- Born: 8 January 1913 Khaye village, British Burma
- Died: 31 July 2007 (aged 94) Mawlamyine, Mon State, Myanmar
- Education: Rangoon University University of London
- Occupation: Linguist
- Known for: Burma studies
- Title: Professor of the SOAS University of London
- Term: 1966– 1980
- Spouse: Than Mya

= Hla Pe =

Dr. Hla Pe (လှဘေ, /my/; 8 January 1913 – 31 July 2007) was a prominent Burmese language linguist and a longtime contributor to the Myanmar–English Dictionary. He was professor of Burmese language and culture at the University of London from 1966 to 1980.

==Early life==
He was born in Kha-ye village near Mawlamyine, British Burma, where he was brought up by four spinster aunts. The son of a Burmese traditional doctor, he had his early education in the village monastery. He then studied at government high school. After high school, he went to Rangoon University and earned an MA in Burmese in 1938. He was selected for a state scholarship for further studies in London the same year.
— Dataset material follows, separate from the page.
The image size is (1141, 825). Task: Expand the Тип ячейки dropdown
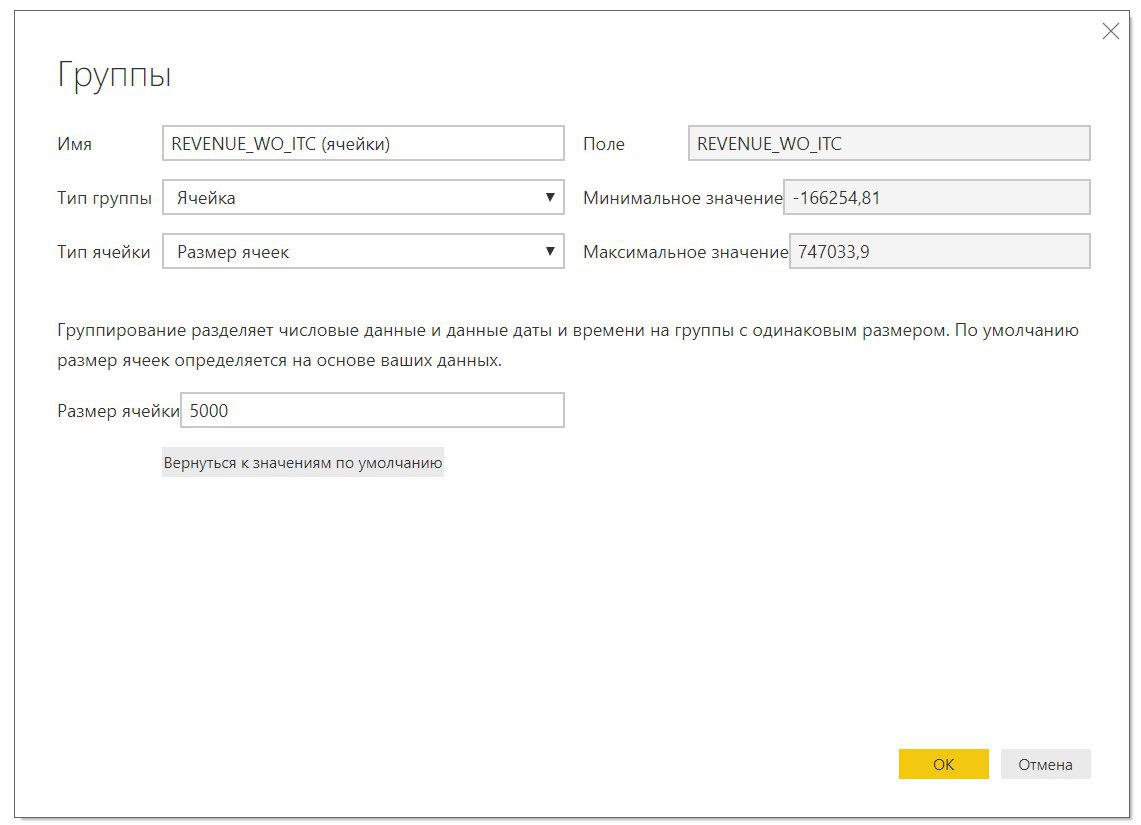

In 1939, he got a Diploma in Education from the Institute of Education, University of London. In 1944 he obtained his doctorate in Burmese at the University of London's School of Oriental Studies (later renamed the School of Oriental and African Studies).

==Career==
From 1942 to 1946, he was the news broadcaster, translator and commentator with the BBC Burmese. At the same time he was an assistant editor of the Burmese–English Dictionary. He became an associate editor of the dictionary in 1948. He devoted forty years to writing the dictionary.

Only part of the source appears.